Print the entries verbatim, leaving out the images they contain.

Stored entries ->
-------------------------

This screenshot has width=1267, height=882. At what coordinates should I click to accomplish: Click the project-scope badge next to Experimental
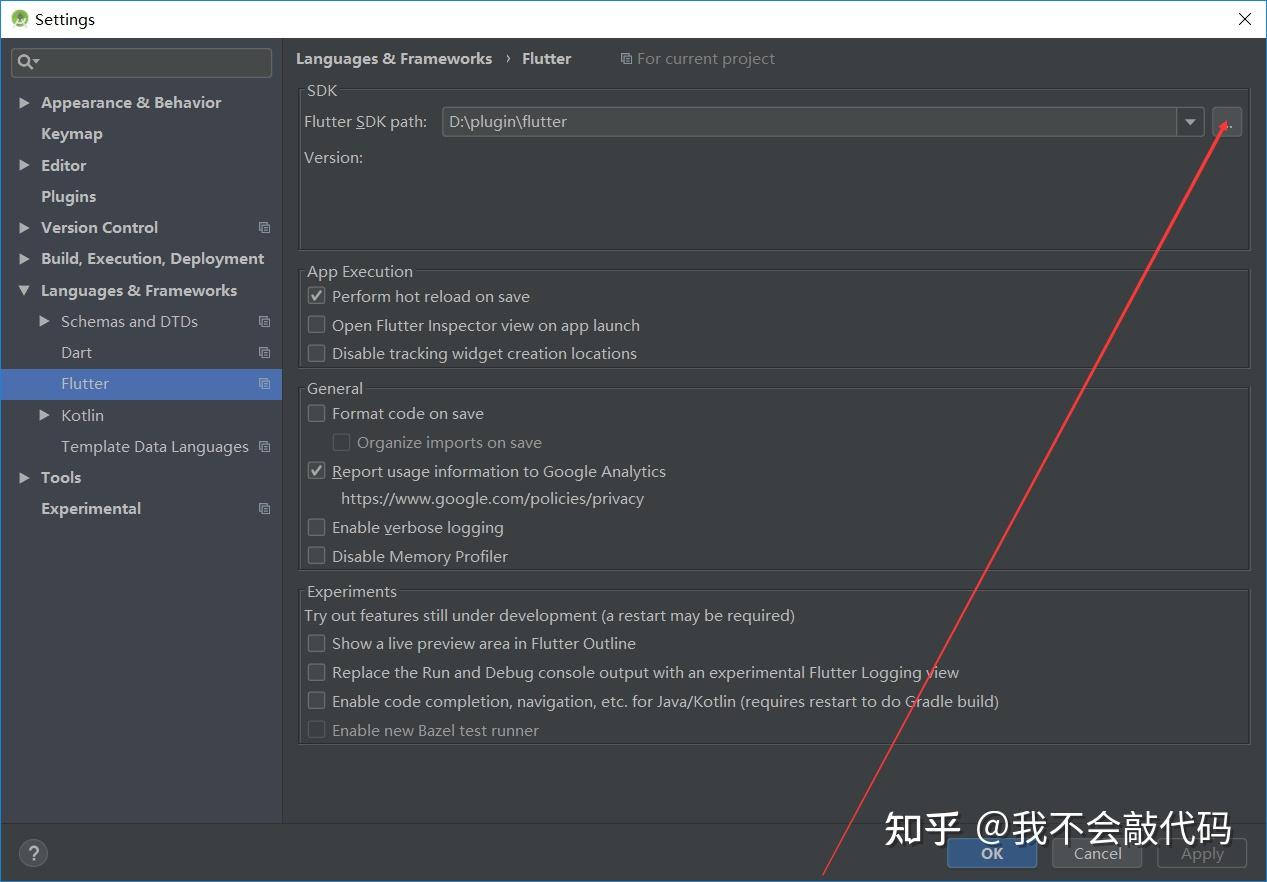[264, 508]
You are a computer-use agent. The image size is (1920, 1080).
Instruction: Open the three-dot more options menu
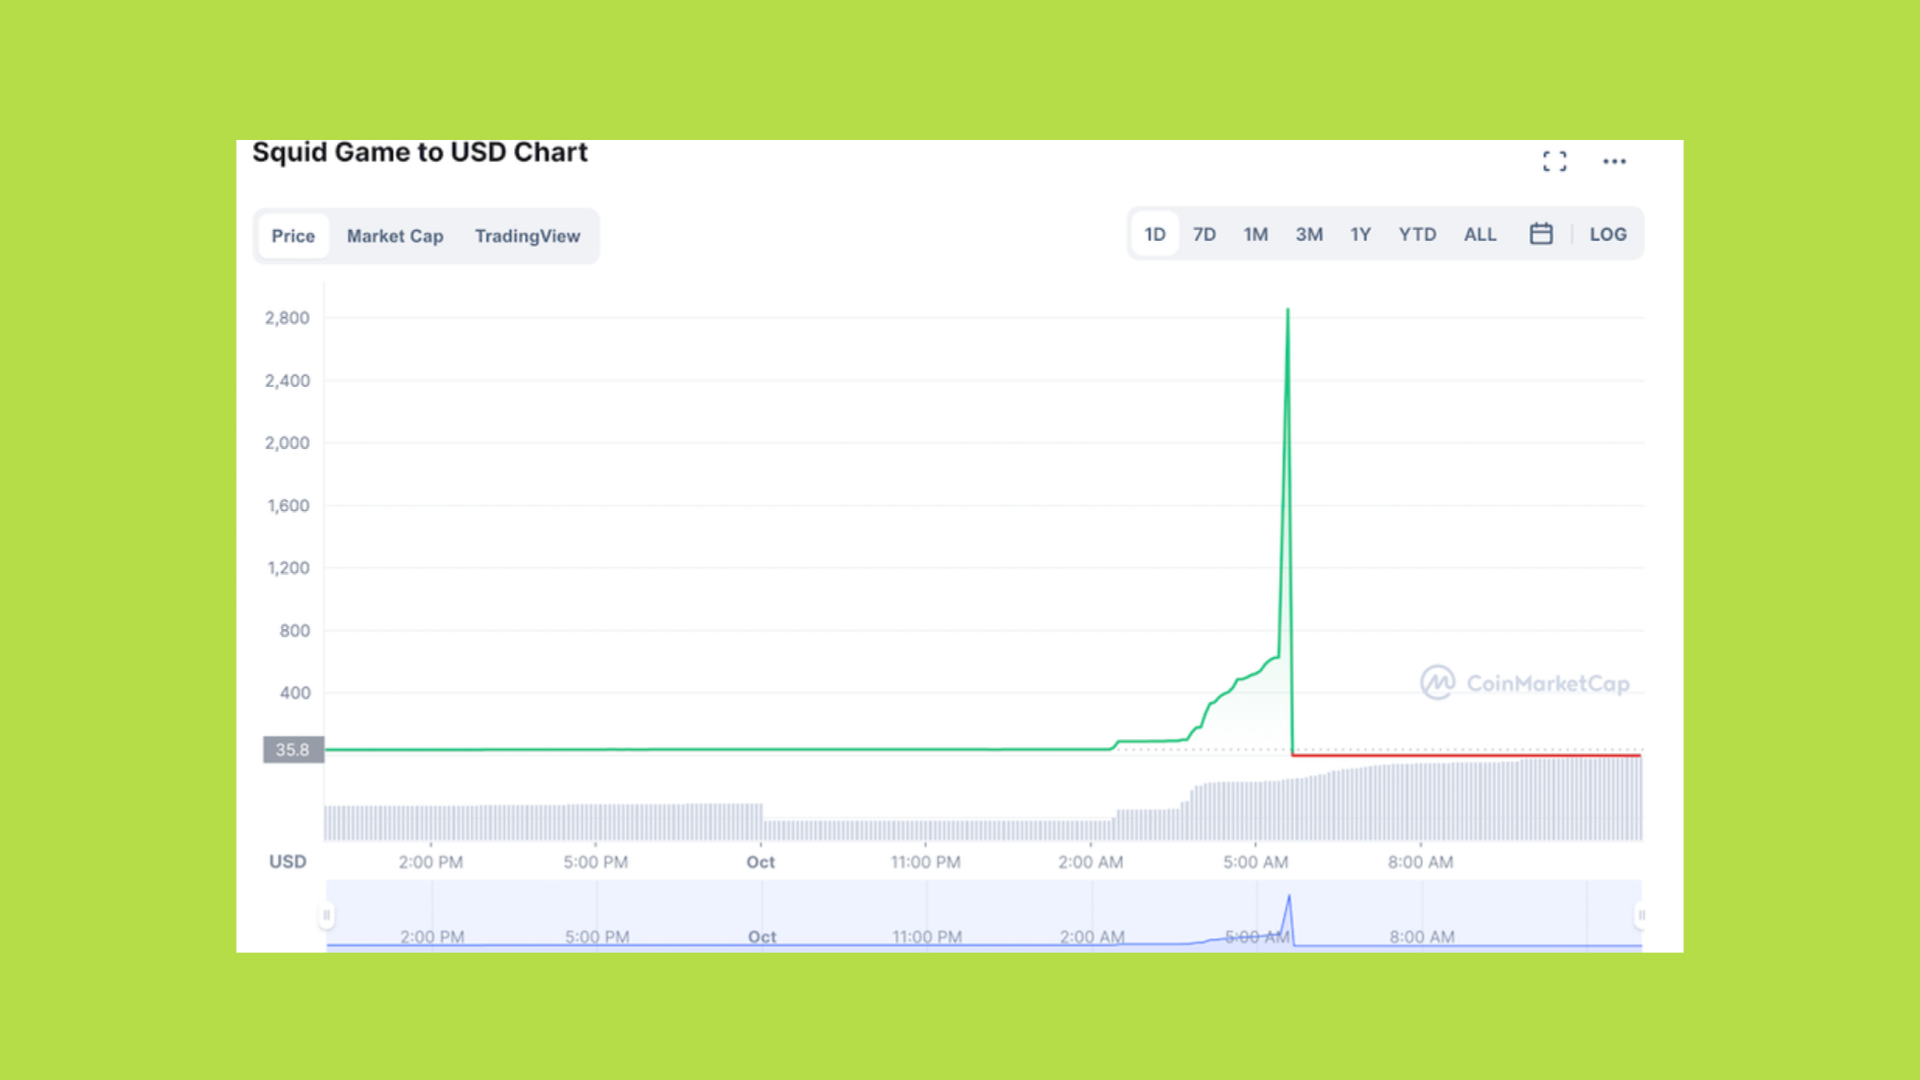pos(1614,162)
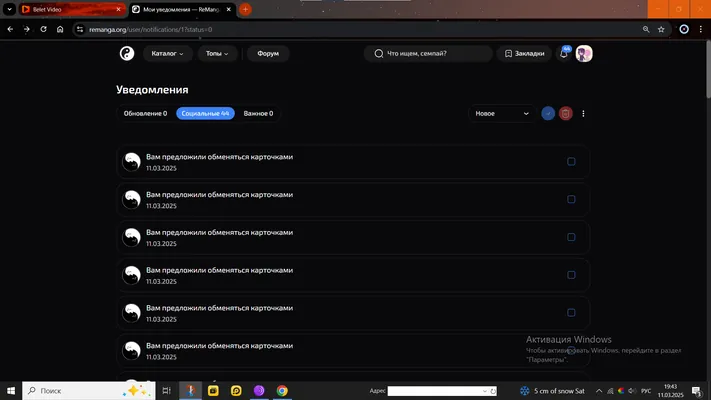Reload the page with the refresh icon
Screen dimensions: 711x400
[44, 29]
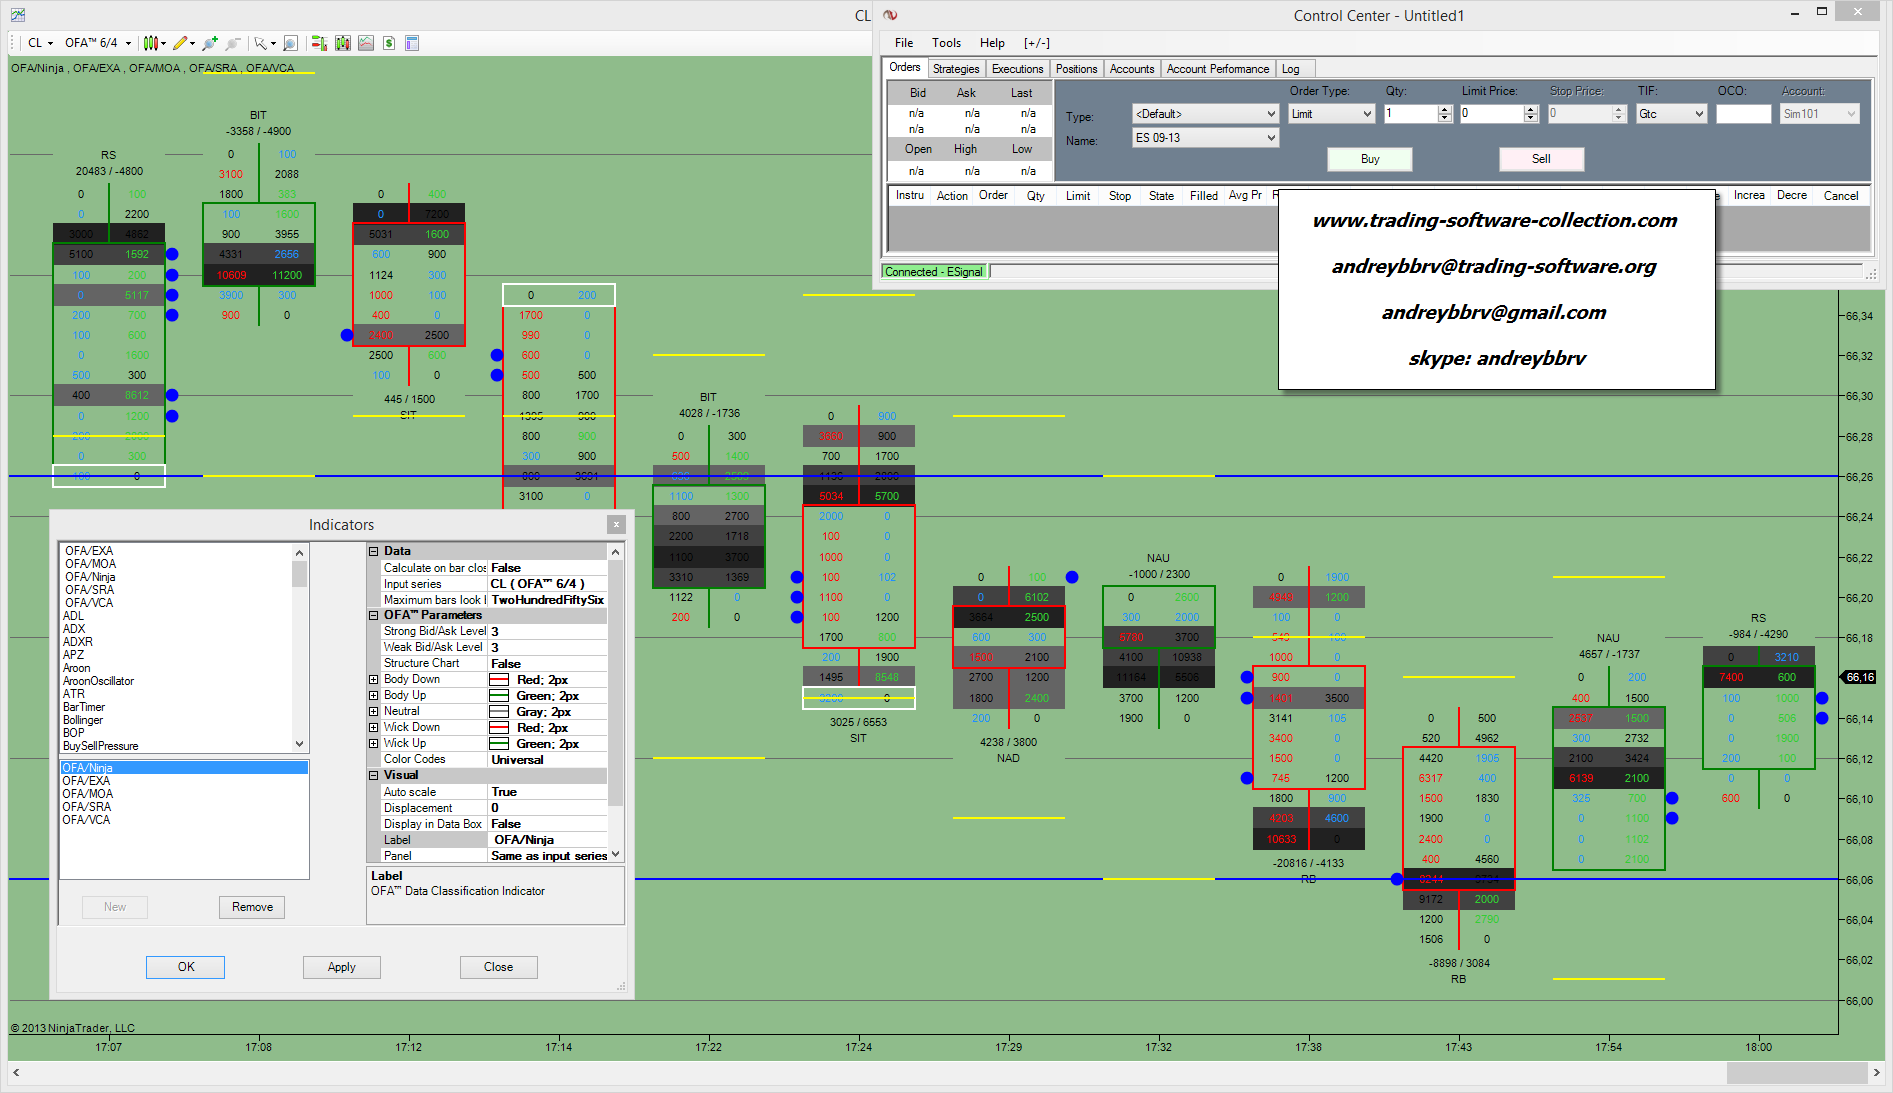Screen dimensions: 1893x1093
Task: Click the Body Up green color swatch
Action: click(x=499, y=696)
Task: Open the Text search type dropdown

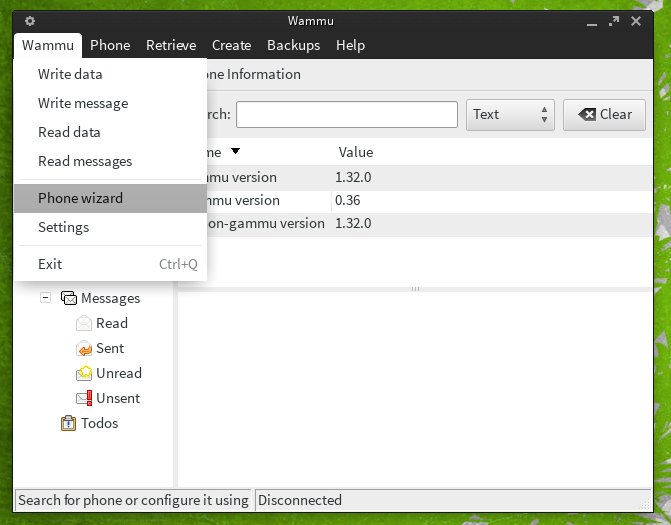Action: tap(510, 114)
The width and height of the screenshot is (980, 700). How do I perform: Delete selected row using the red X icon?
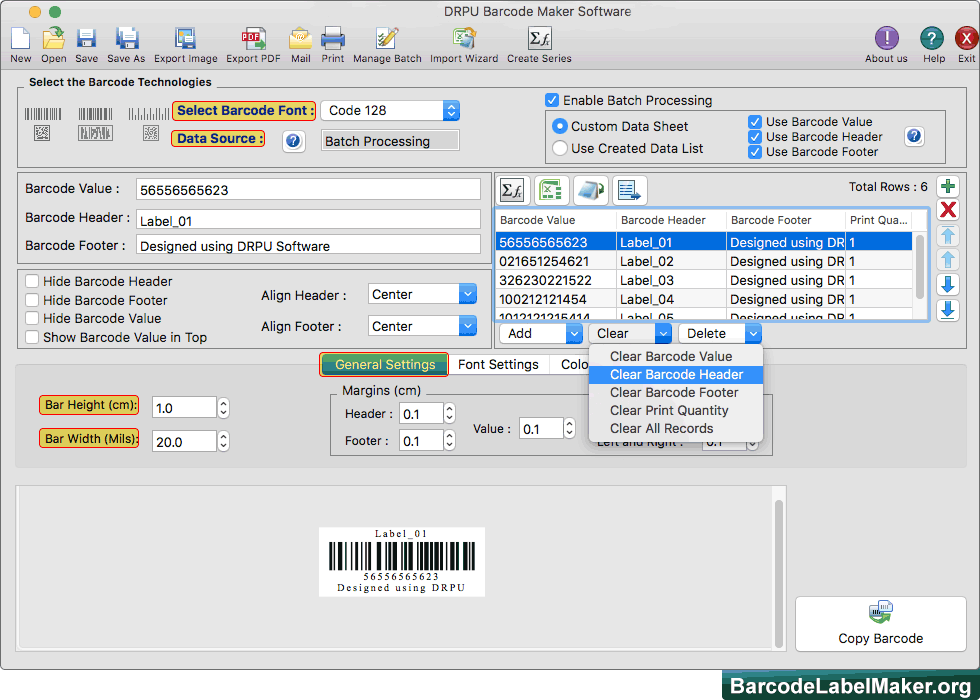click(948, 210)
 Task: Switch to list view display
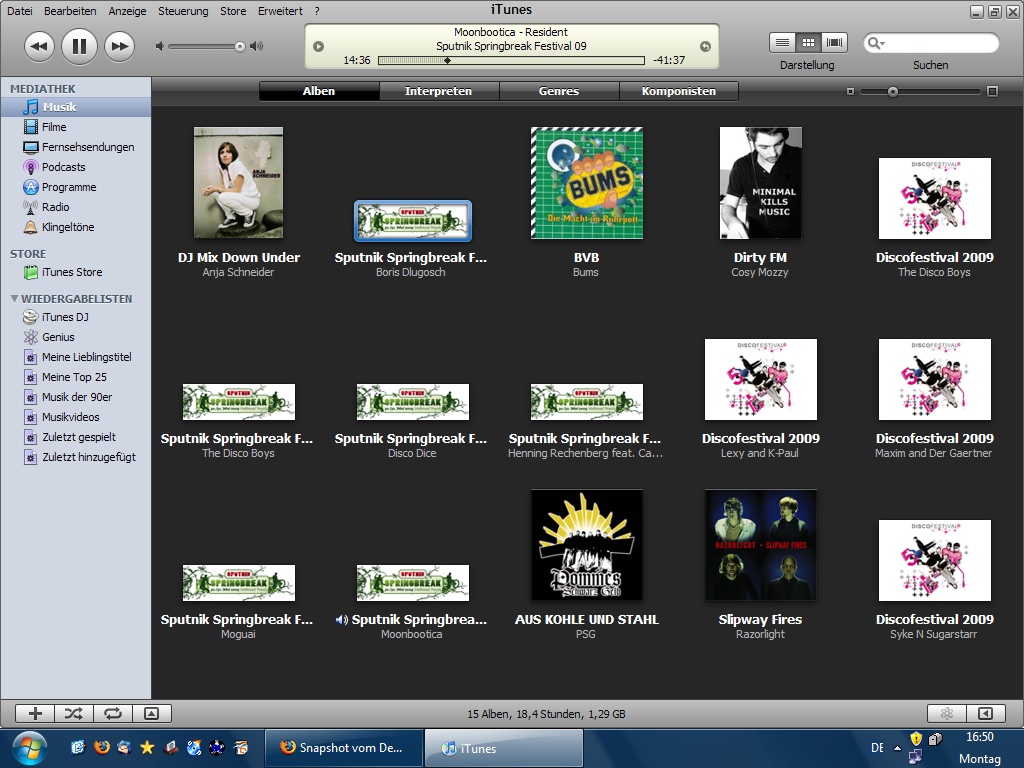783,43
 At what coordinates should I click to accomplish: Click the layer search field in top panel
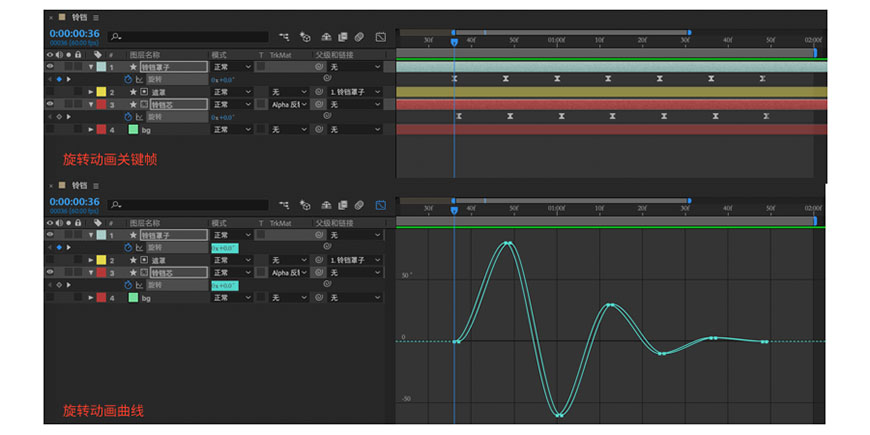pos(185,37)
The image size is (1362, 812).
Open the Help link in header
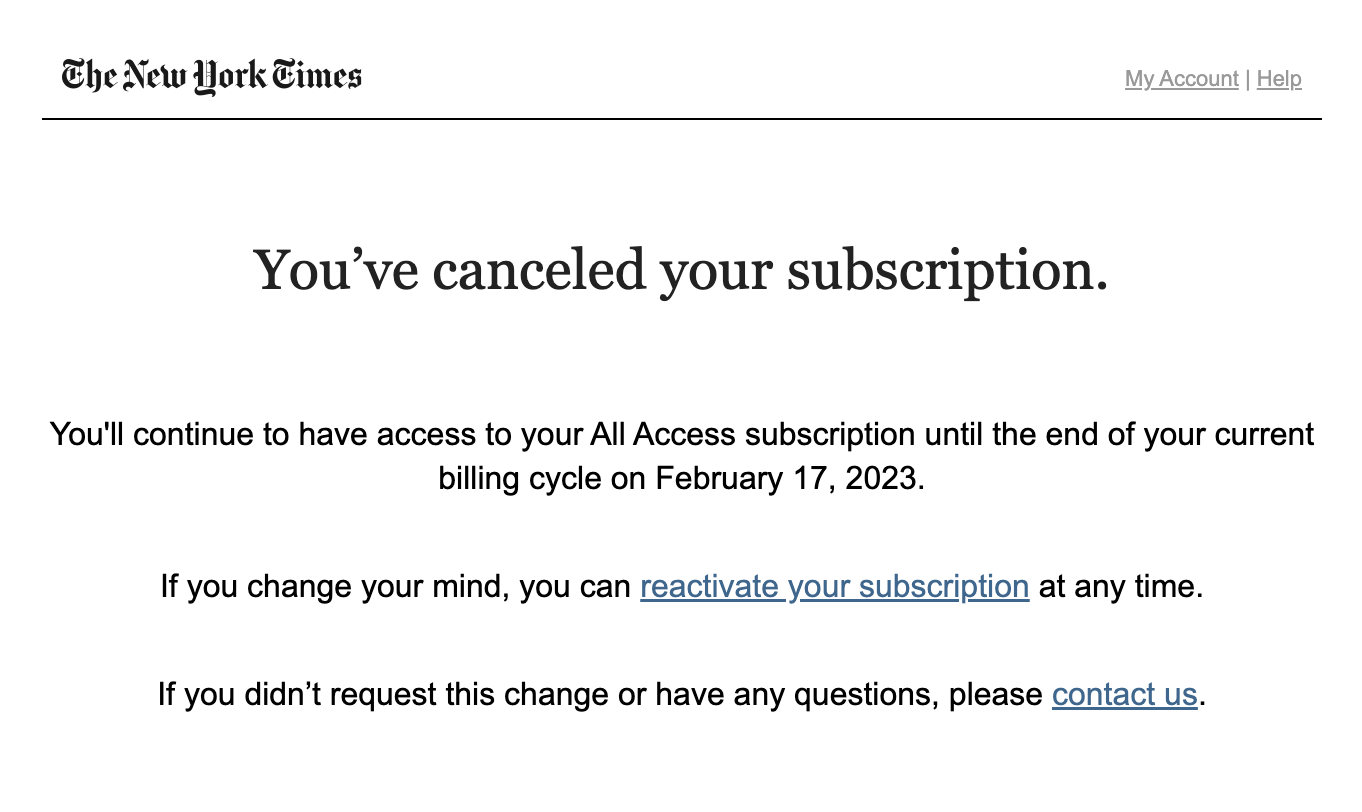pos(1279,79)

-------------------------

Exercise output ->
This screenshot has width=1267, height=882. At what coordinates should I click to accomplish: Click the project-scope badge next to Experimental
[264, 508]
You are a computer-use agent. The image size is (1920, 1080).
Instruction: Open the three-dot more options menu
pos(1614,162)
Reload the page with the refresh icon
Screen dimensions: 711x400
[44, 29]
Screen dimensions: 1893x1093
Task: Click the Body Up green color swatch
Action: click(x=499, y=696)
Task: Open the Text search type dropdown

Action: tap(510, 114)
The width and height of the screenshot is (980, 700). How do I perform: Delete selected row using the red X icon?
click(948, 210)
 Task: Switch to list view display
783,43
 At what coordinates should I click to accomplish: Click the layer search field in top panel
pos(185,37)
The image size is (1362, 812).
Open the Help link in header
pos(1279,79)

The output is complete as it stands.